▸ Given task:
Render each line of the material below as a row in a Markdown table with two columns, Row and Line, leaving out the blank lines and the pictures.

▸ Extracted information:
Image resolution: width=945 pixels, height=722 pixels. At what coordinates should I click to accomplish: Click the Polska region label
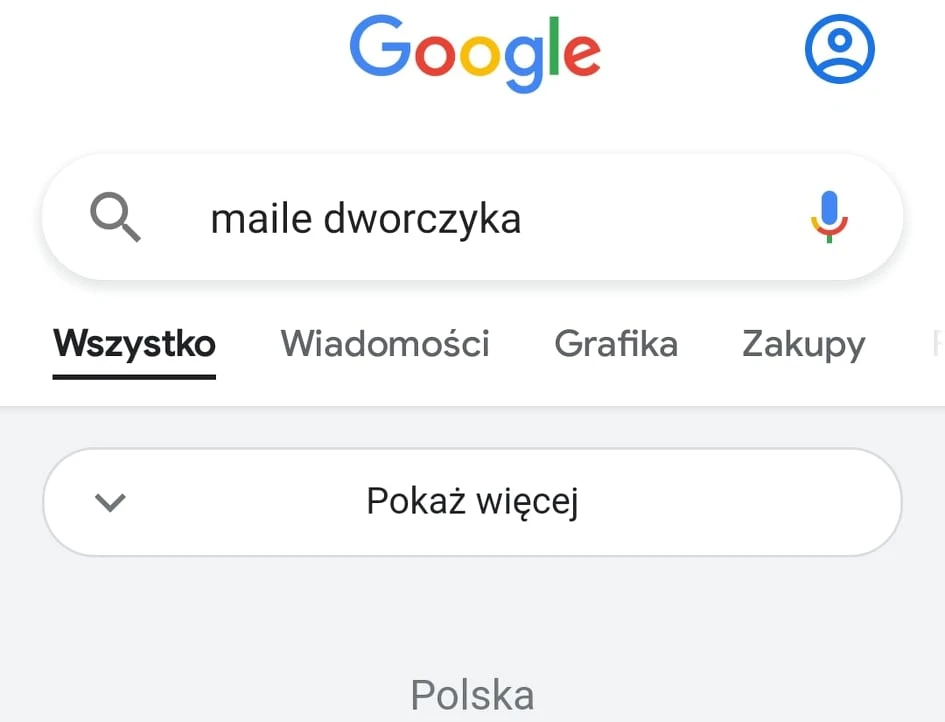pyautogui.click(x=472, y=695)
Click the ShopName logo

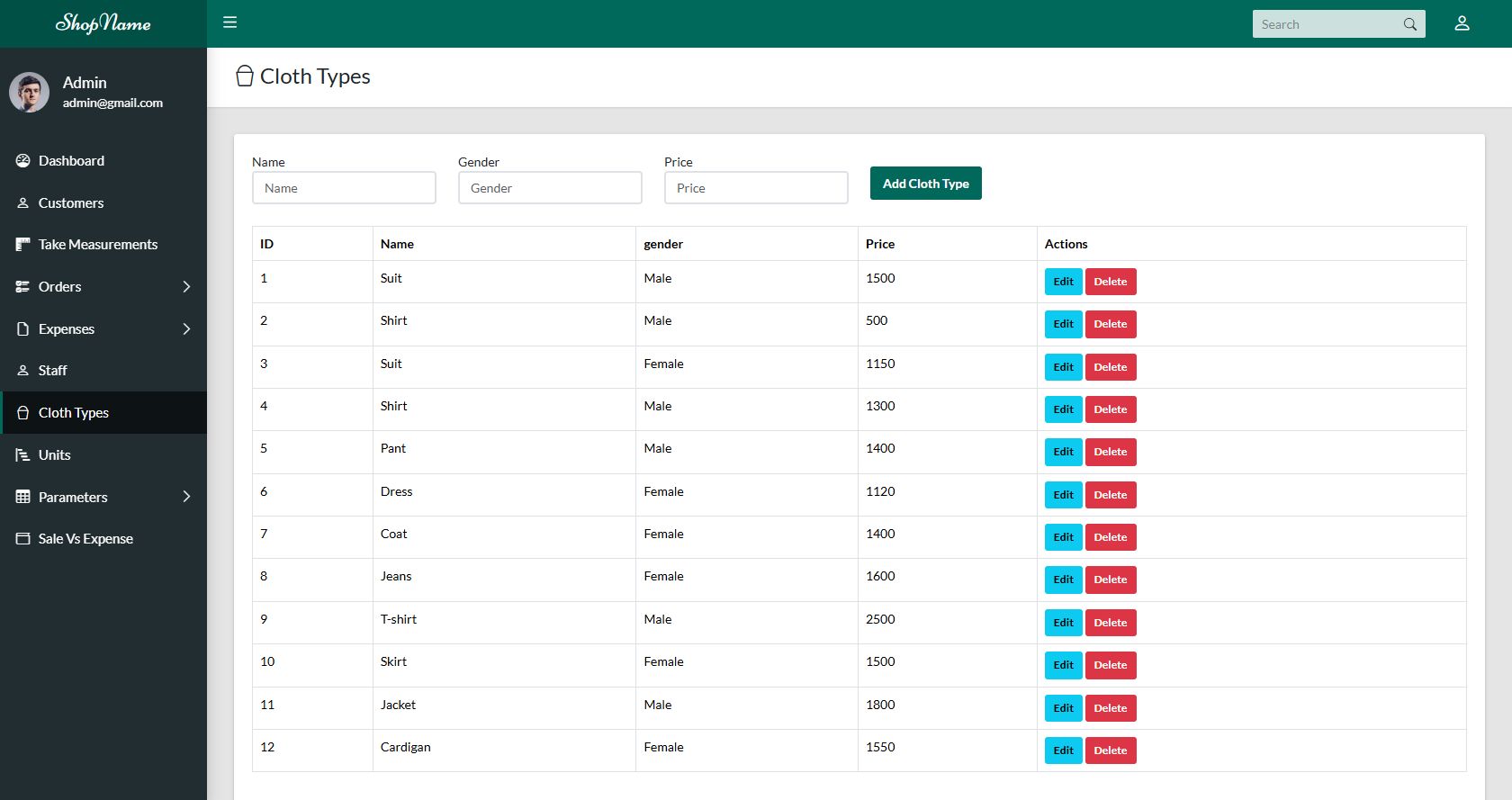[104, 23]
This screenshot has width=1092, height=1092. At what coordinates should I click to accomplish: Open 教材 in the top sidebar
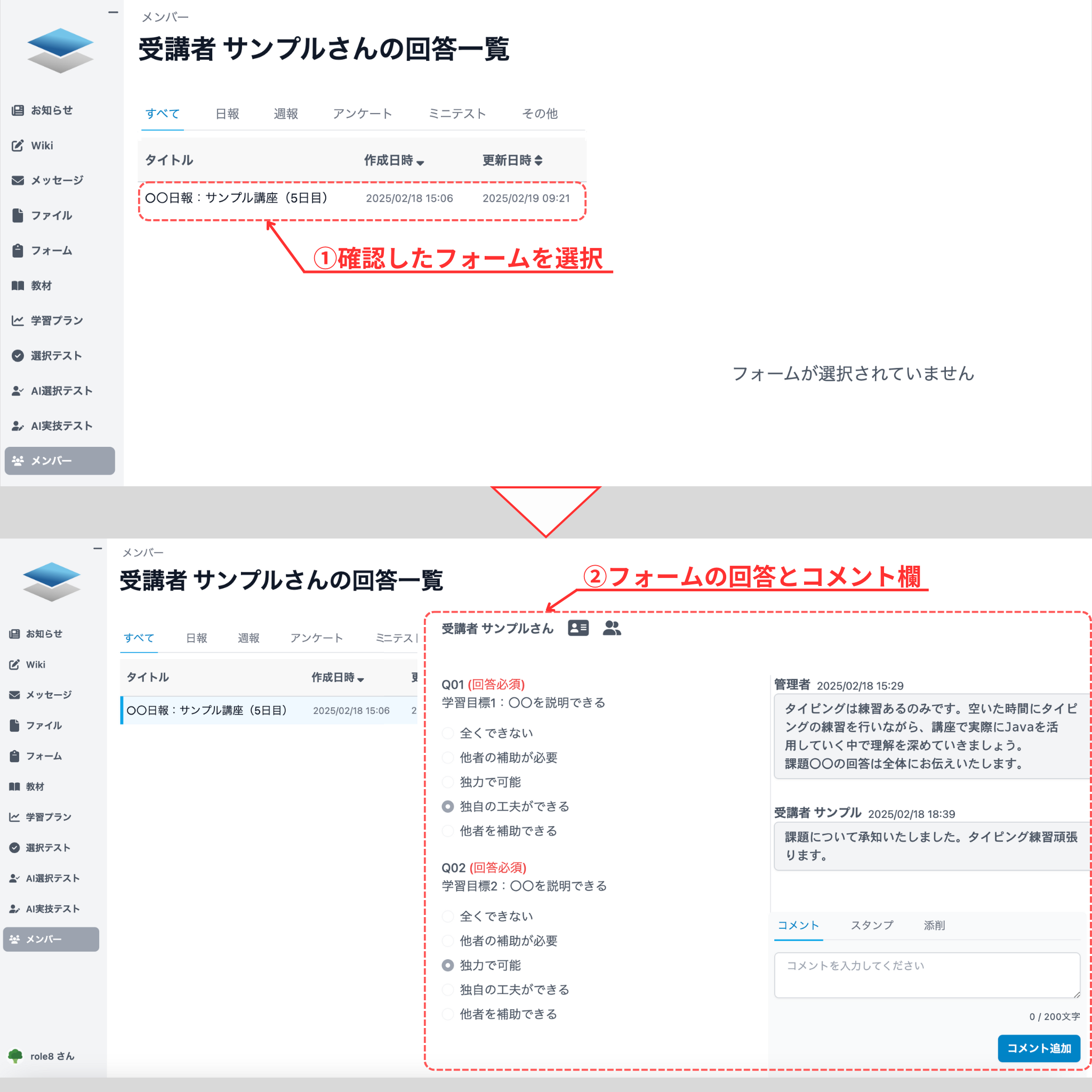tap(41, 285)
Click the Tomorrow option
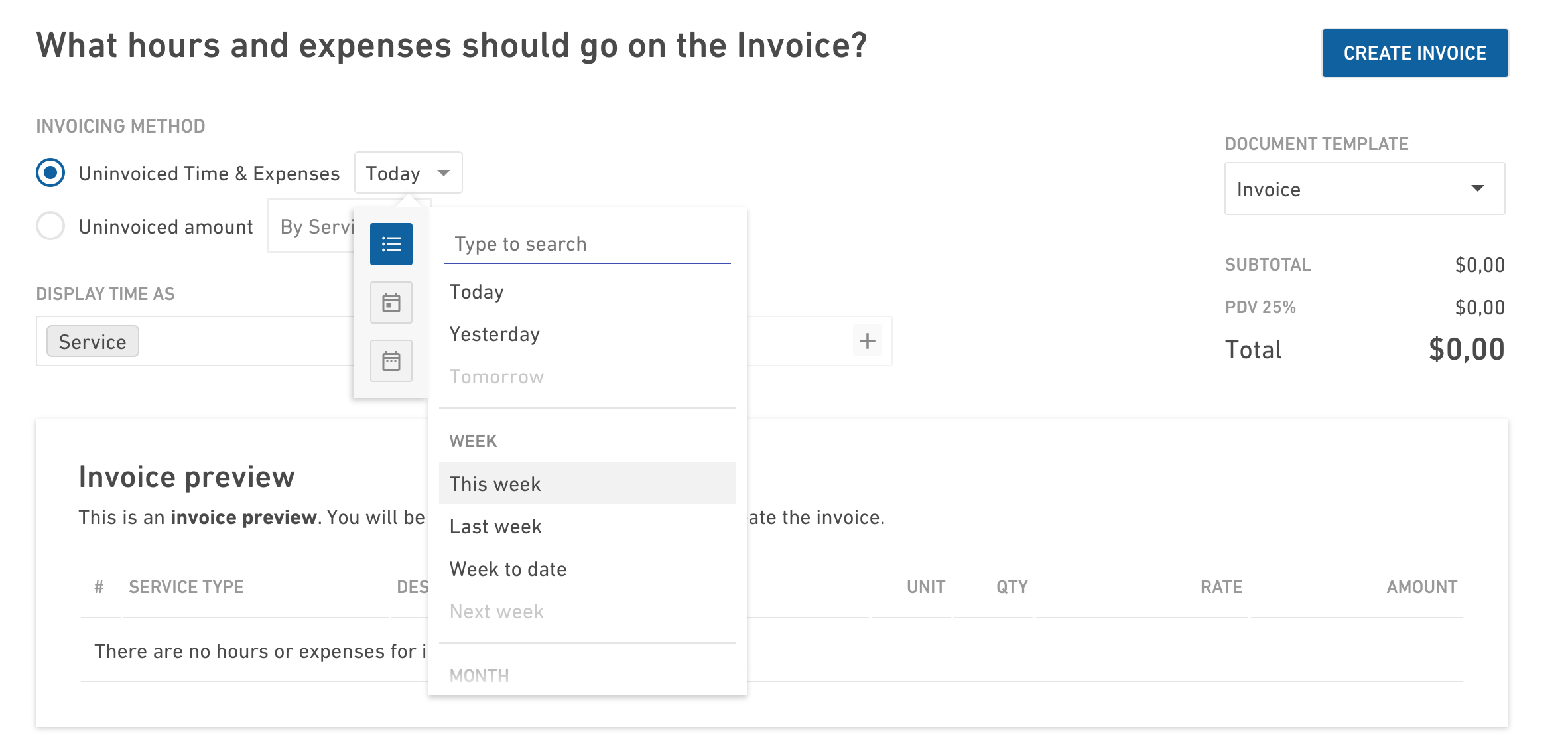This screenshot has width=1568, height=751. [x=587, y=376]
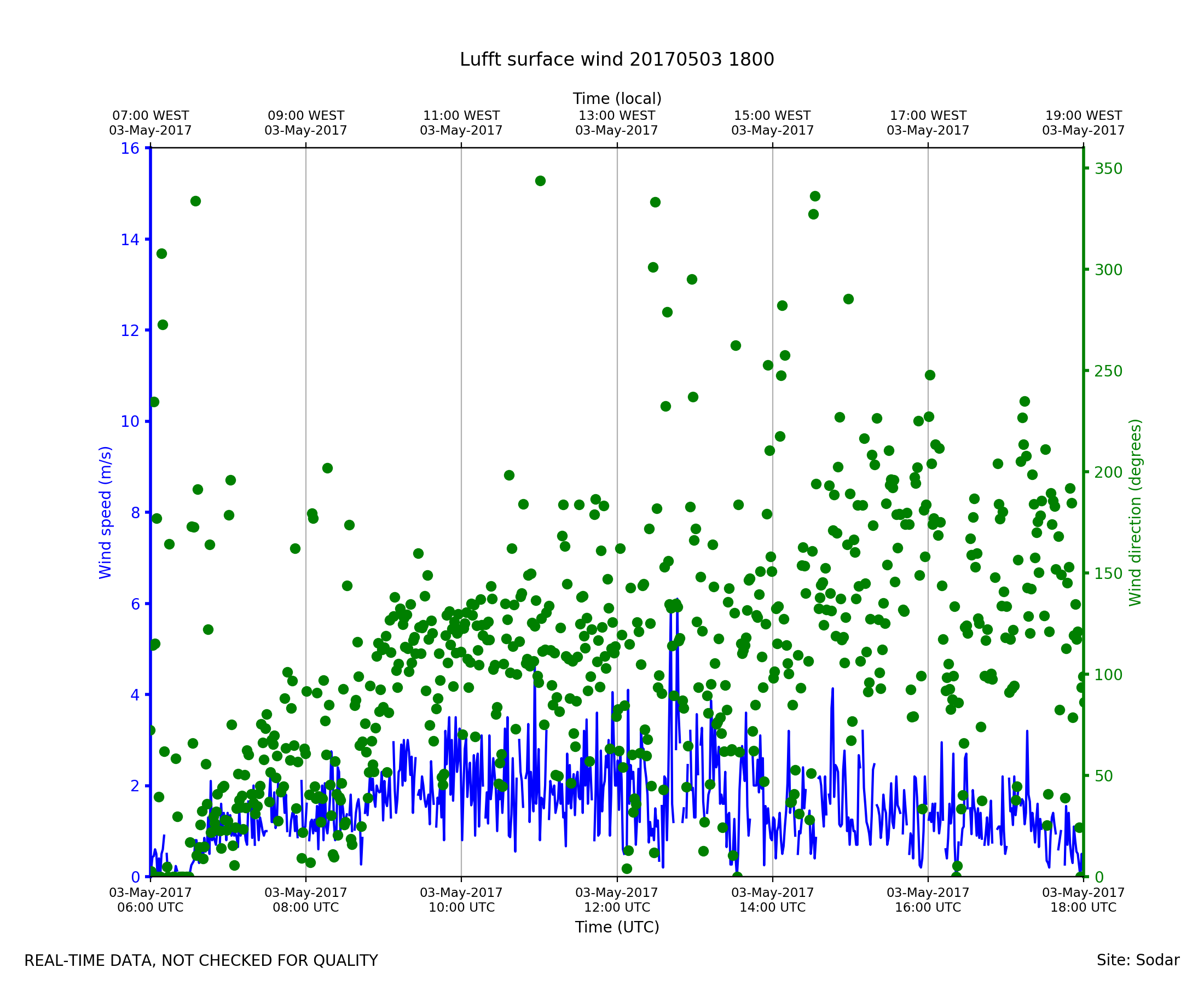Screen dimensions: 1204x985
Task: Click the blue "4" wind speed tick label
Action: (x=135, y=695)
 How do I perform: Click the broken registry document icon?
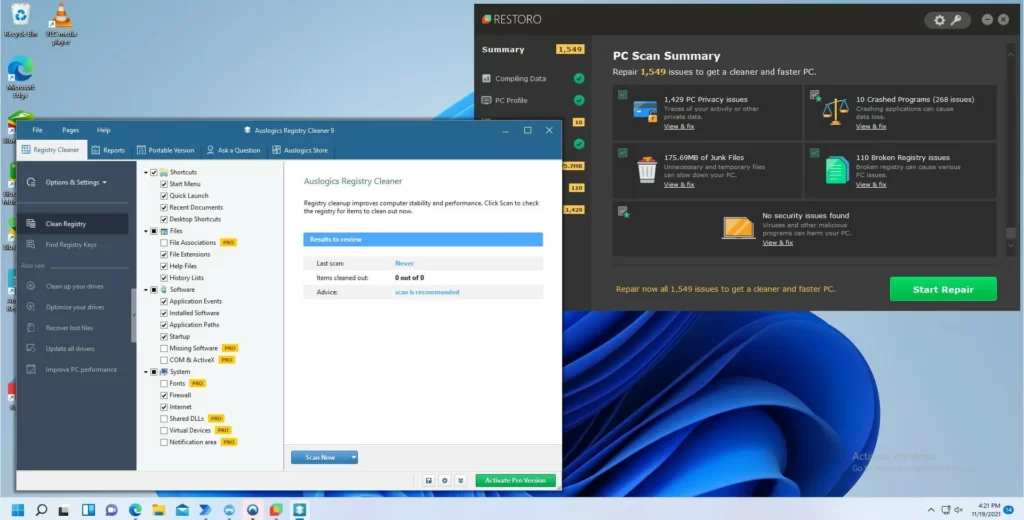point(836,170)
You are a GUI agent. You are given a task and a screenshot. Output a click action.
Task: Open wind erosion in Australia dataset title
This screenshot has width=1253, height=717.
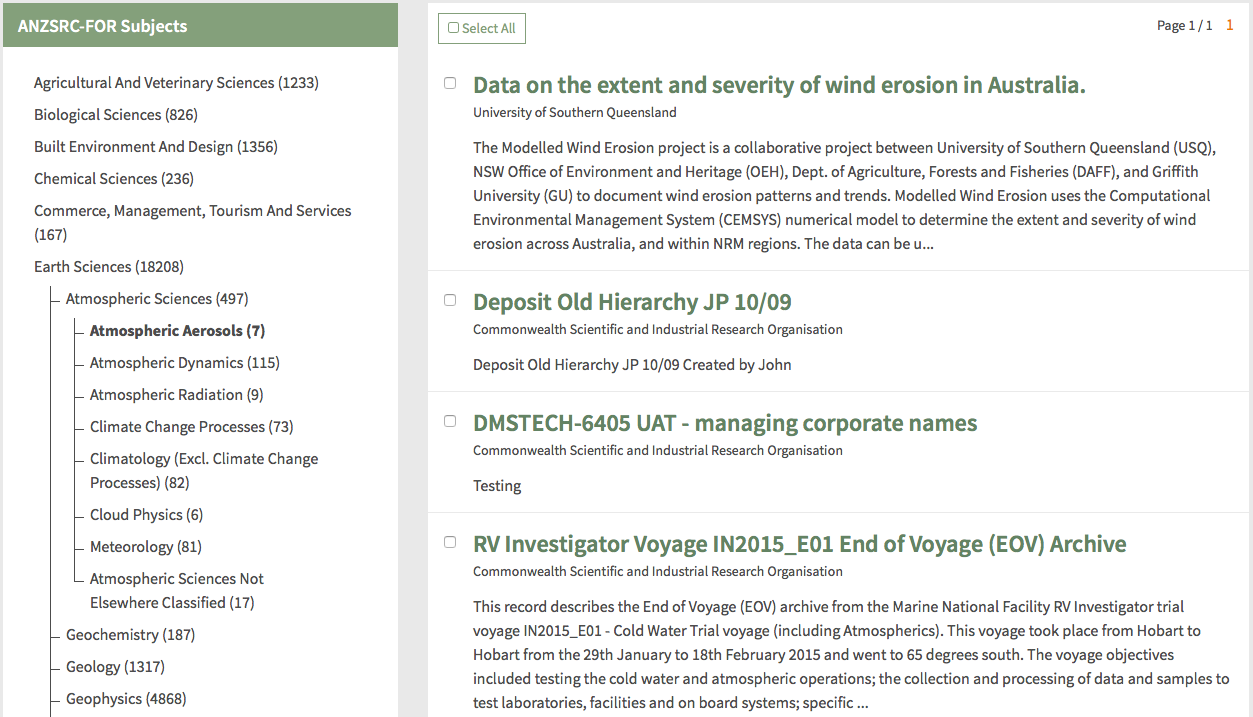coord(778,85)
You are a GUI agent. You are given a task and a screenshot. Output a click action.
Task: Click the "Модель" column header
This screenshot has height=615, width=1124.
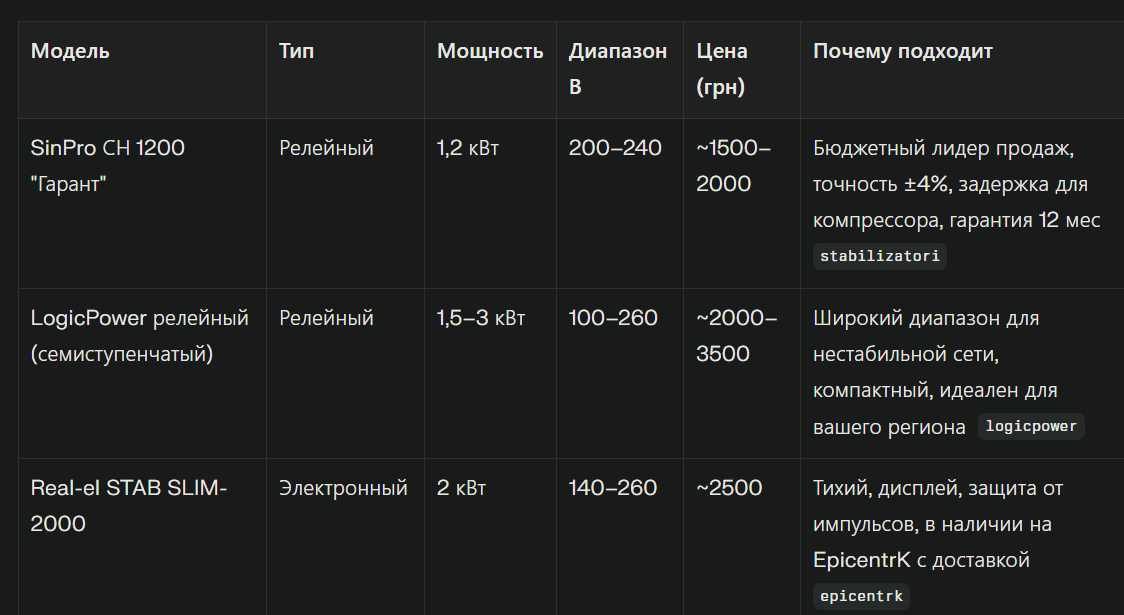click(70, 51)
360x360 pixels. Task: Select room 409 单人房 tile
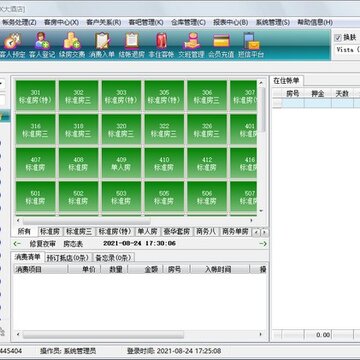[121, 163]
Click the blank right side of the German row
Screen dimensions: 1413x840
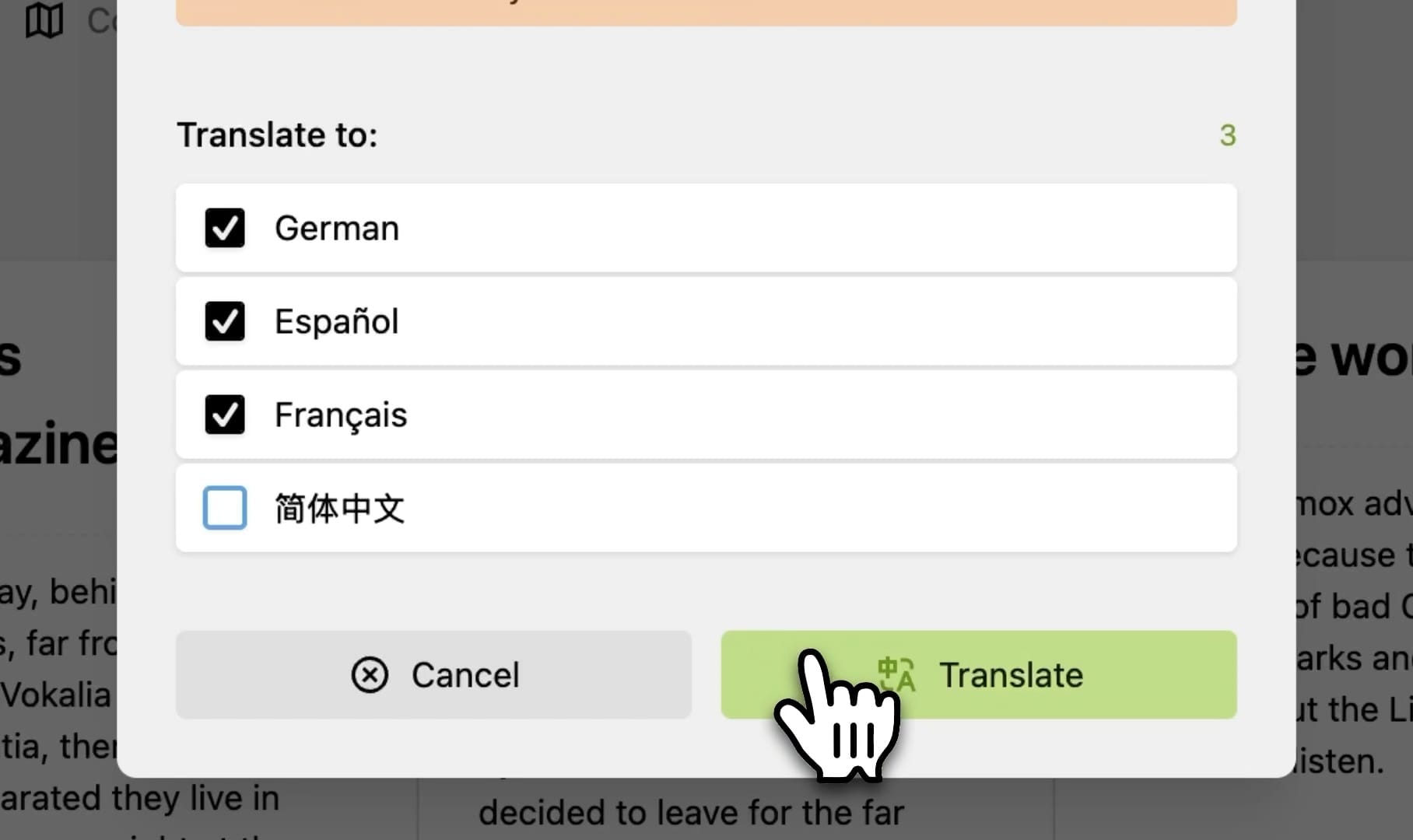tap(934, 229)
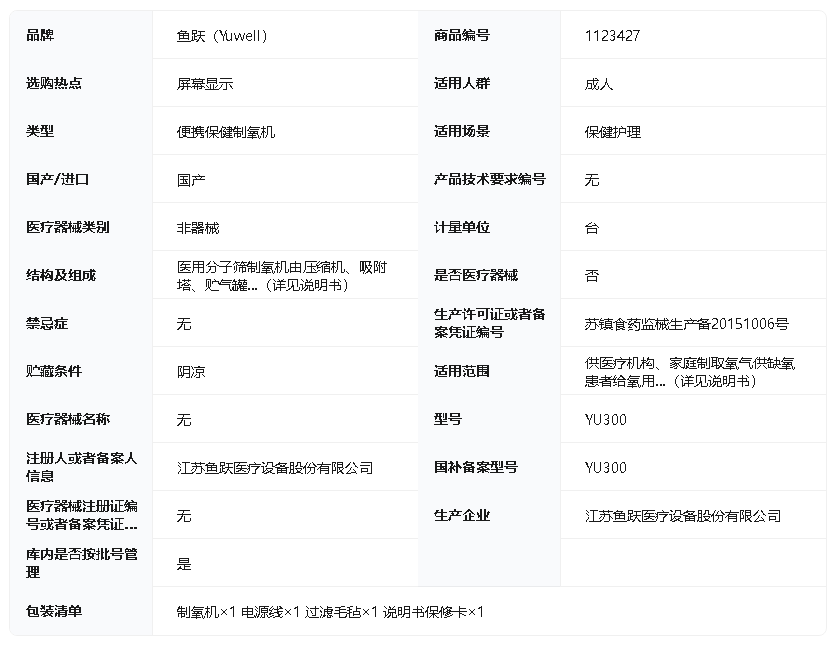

▸ Written answer:
| Row | Line |
|---|---|
| 1 | Image resolution: width=945 pixels, height=722 pixels. At what coordinates should I click to accomplish: Click the Polska region label |
| 2 | pyautogui.click(x=472, y=695) |
| 3 | Click the ShopName logo |
| 4 | [104, 23] |
| 5 | This screenshot has width=1092, height=1092. At what coordinates should I click to accomplish: Open 教材 in the top sidebar |
| 6 | tap(41, 285) |
| 7 | Click the Tomorrow option |
| 8 | This screenshot has width=1568, height=751. [x=587, y=376] |
| 9 | Screen dimensions: 1204x985 |
| 10 | Task: Click the blue "4" wind speed tick label |
| 11 | Action: (x=135, y=695) |
| 12 |  How do I perform: Click the broken registry document icon? |
| 13 | point(836,170) |
| 14 | You are a GUI agent. You are given a task and a screenshot. Output a click action. |
| 15 | Task: Open wind erosion in Australia dataset title |
| 16 | This screenshot has width=1253, height=717. |
| 17 | coord(778,85) |
| 18 | You are a GUI agent. You are given a task and a screenshot. Output a click action. |
| 19 | Task: Click the "Модель" column header |
| 20 | This screenshot has height=615, width=1124. |
| 21 | click(70, 51) |
| 22 | 360x360 pixels. Task: Select room 409 单人房 tile |
| 23 | [121, 163] |
| 24 | Click the blank right side of the German row |
| 25 | Screen dimensions: 1413x840 |
| 26 | tap(934, 229) |